---- DATA SHOWN

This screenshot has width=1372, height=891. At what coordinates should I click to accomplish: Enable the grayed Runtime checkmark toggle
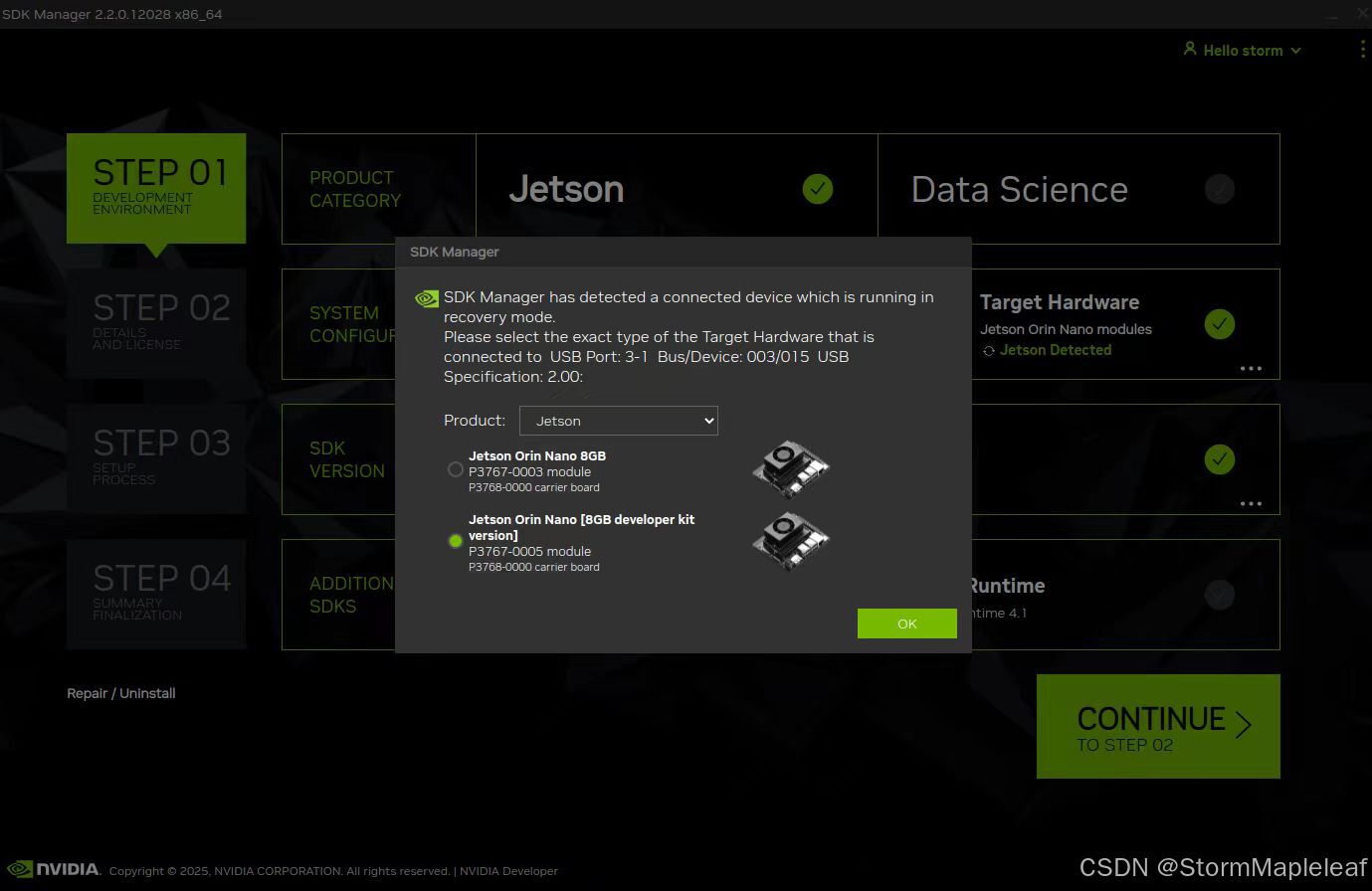pyautogui.click(x=1220, y=594)
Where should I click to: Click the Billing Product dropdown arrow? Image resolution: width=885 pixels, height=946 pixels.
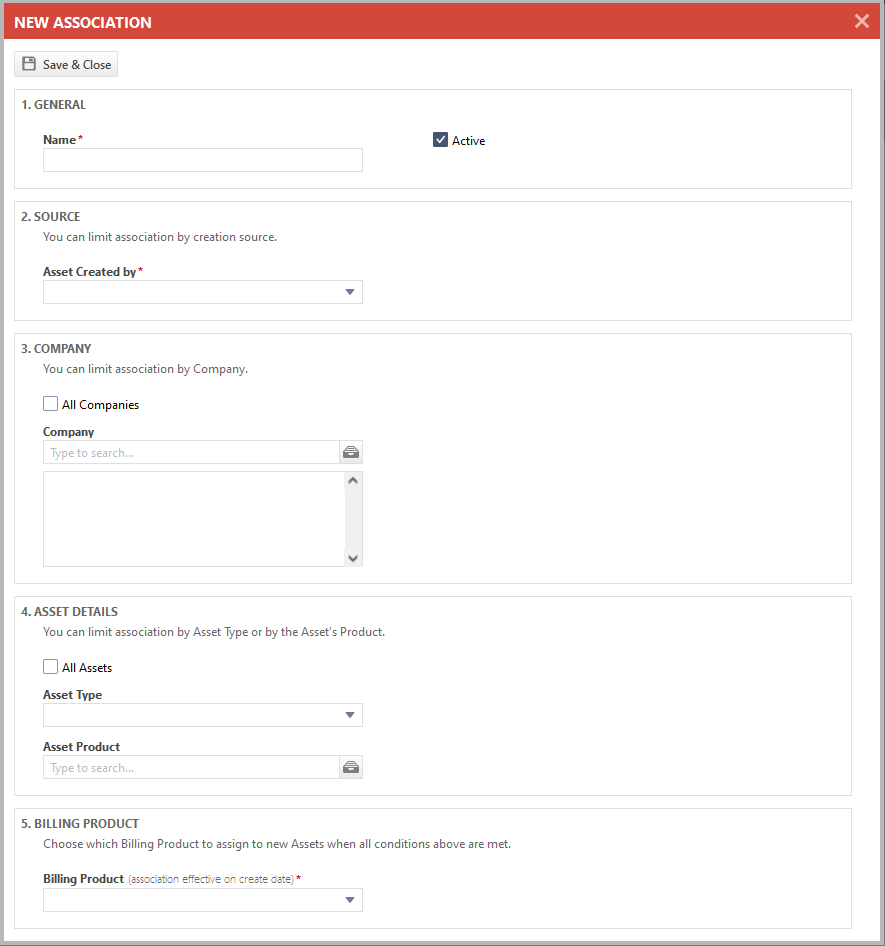coord(349,900)
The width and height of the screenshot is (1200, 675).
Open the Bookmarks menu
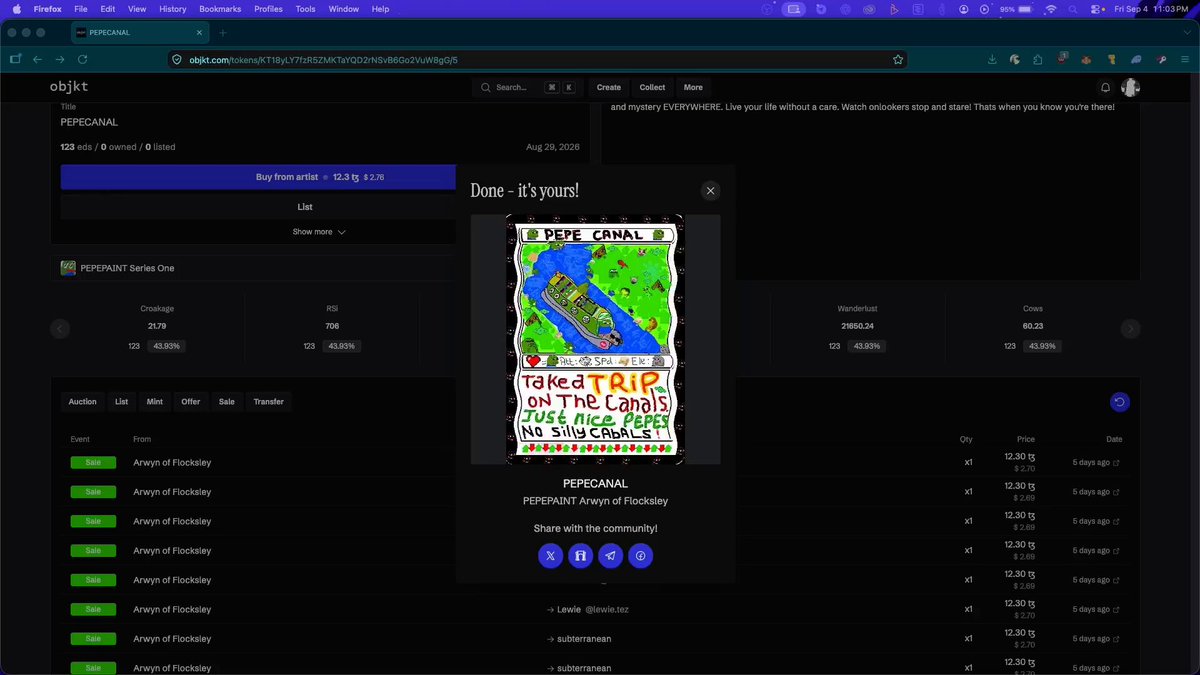coord(220,9)
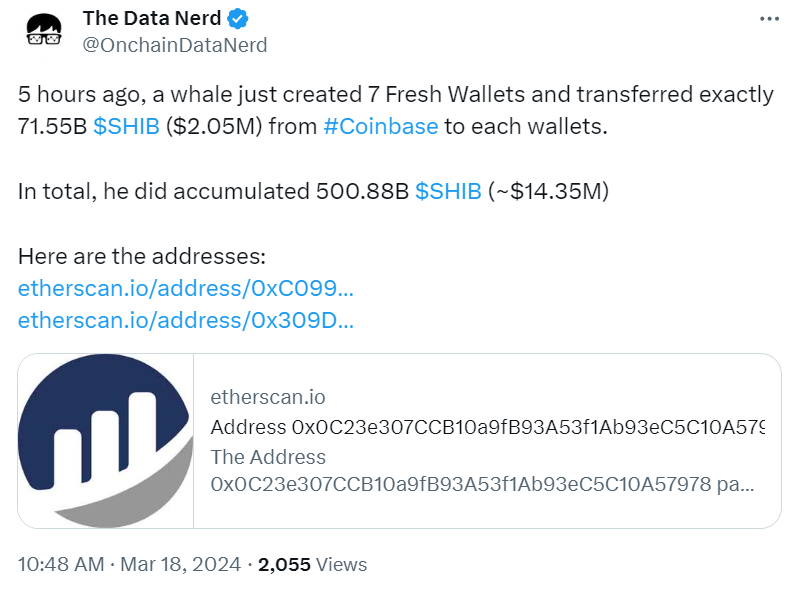Screen dimensions: 801x591
Task: Open the 10:48 AM timestamp
Action: coord(61,564)
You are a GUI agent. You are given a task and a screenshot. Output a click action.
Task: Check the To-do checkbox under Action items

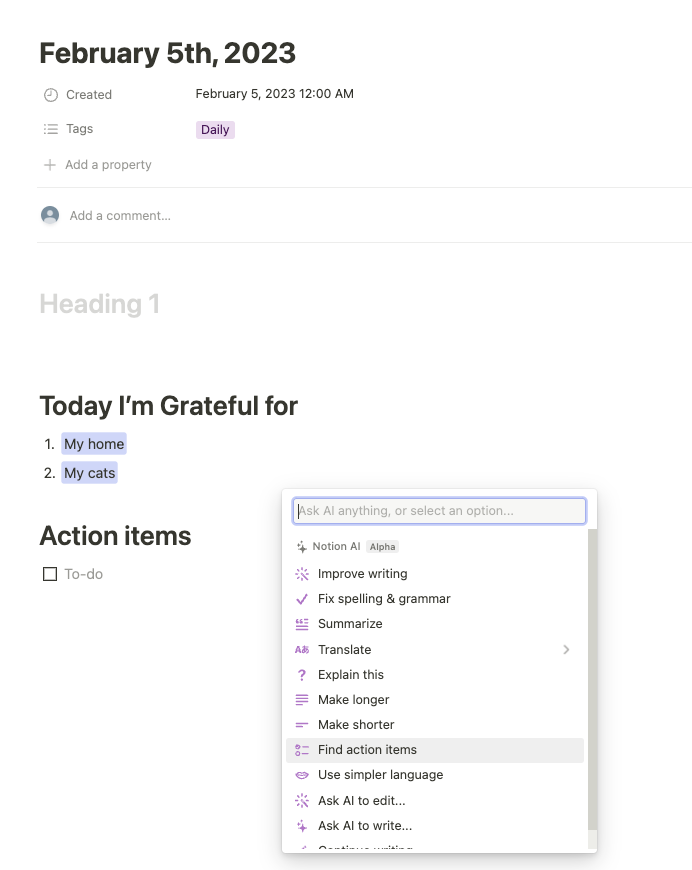coord(50,574)
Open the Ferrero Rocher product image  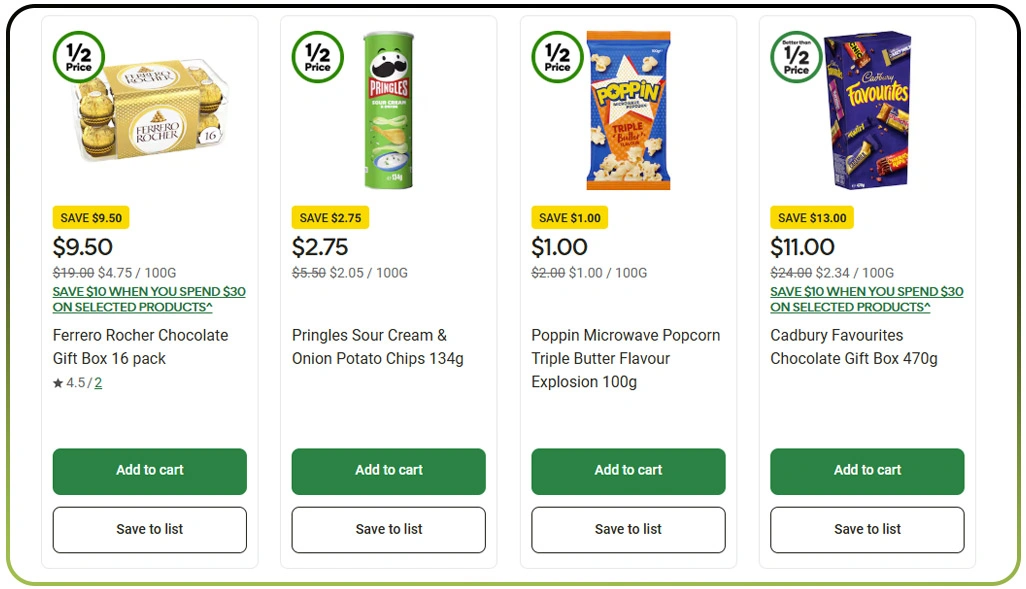(x=149, y=110)
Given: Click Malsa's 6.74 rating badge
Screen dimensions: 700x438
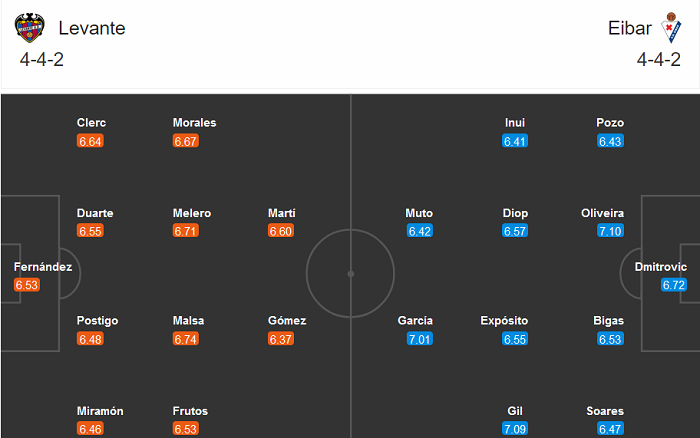Looking at the screenshot, I should click(186, 339).
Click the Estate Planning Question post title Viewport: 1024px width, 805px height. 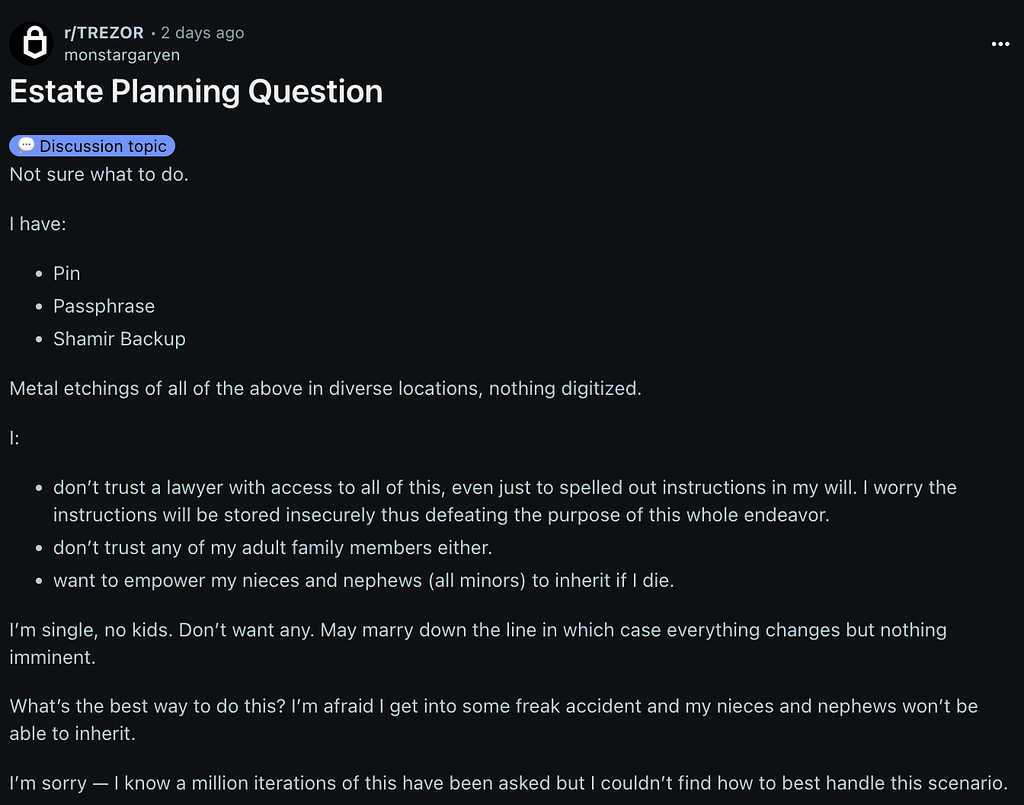pyautogui.click(x=196, y=91)
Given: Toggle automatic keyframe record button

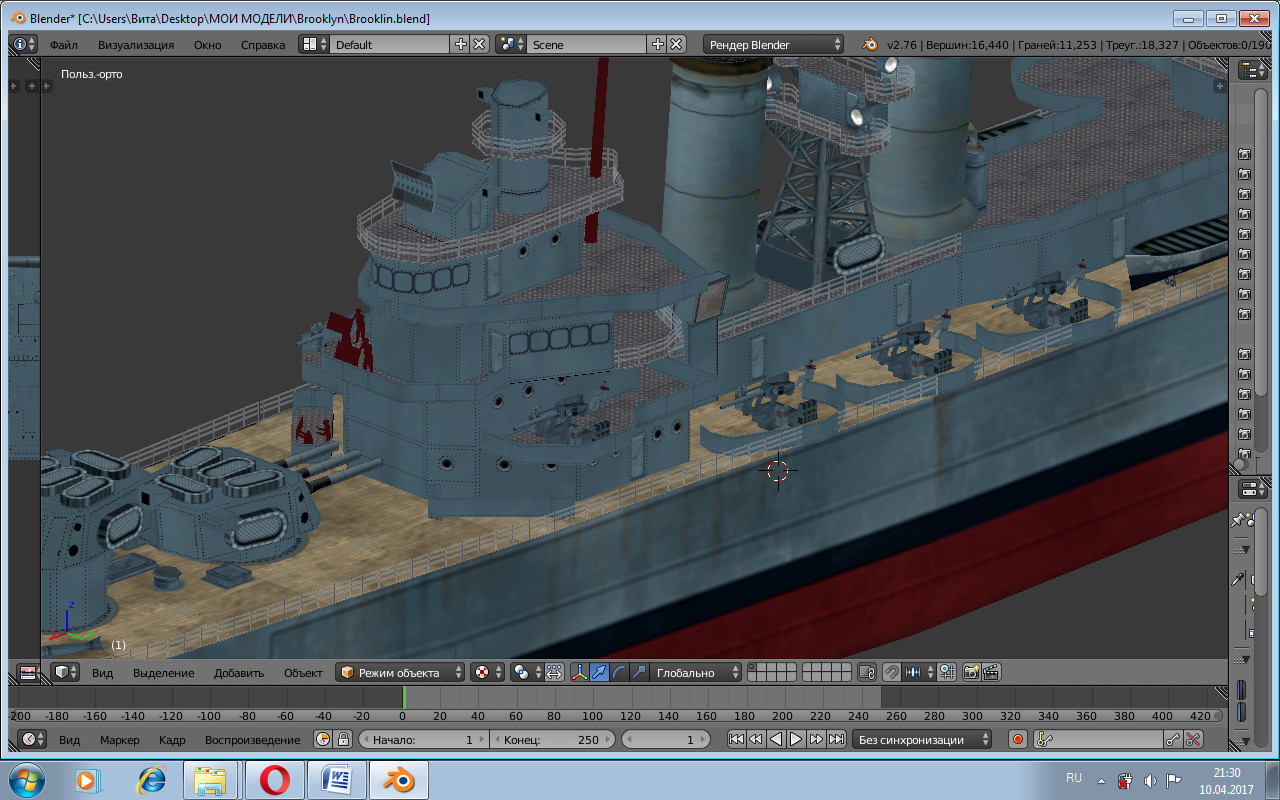Looking at the screenshot, I should tap(1017, 740).
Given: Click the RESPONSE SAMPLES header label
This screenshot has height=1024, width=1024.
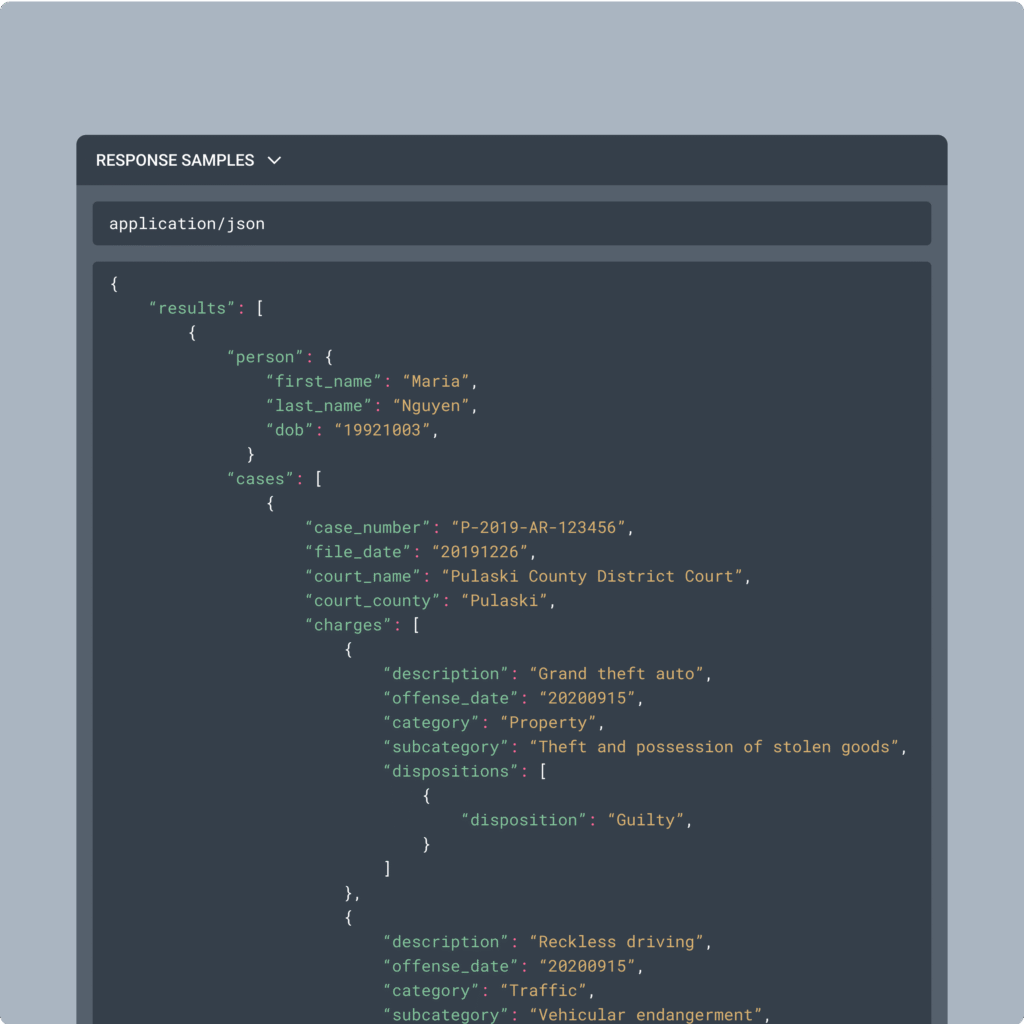Looking at the screenshot, I should (x=175, y=161).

--------

EXERCISE REQUIREMENTS: Rewrite the material from the line containing "Given: Click the" through the end of the material, swapping "header" for "heading" and keeping everything else unchanged. Leave the pictures out of your answer.

OUTPUT:
Given: Click the RESPONSE SAMPLES heading label
This screenshot has height=1024, width=1024.
Looking at the screenshot, I should (x=175, y=161).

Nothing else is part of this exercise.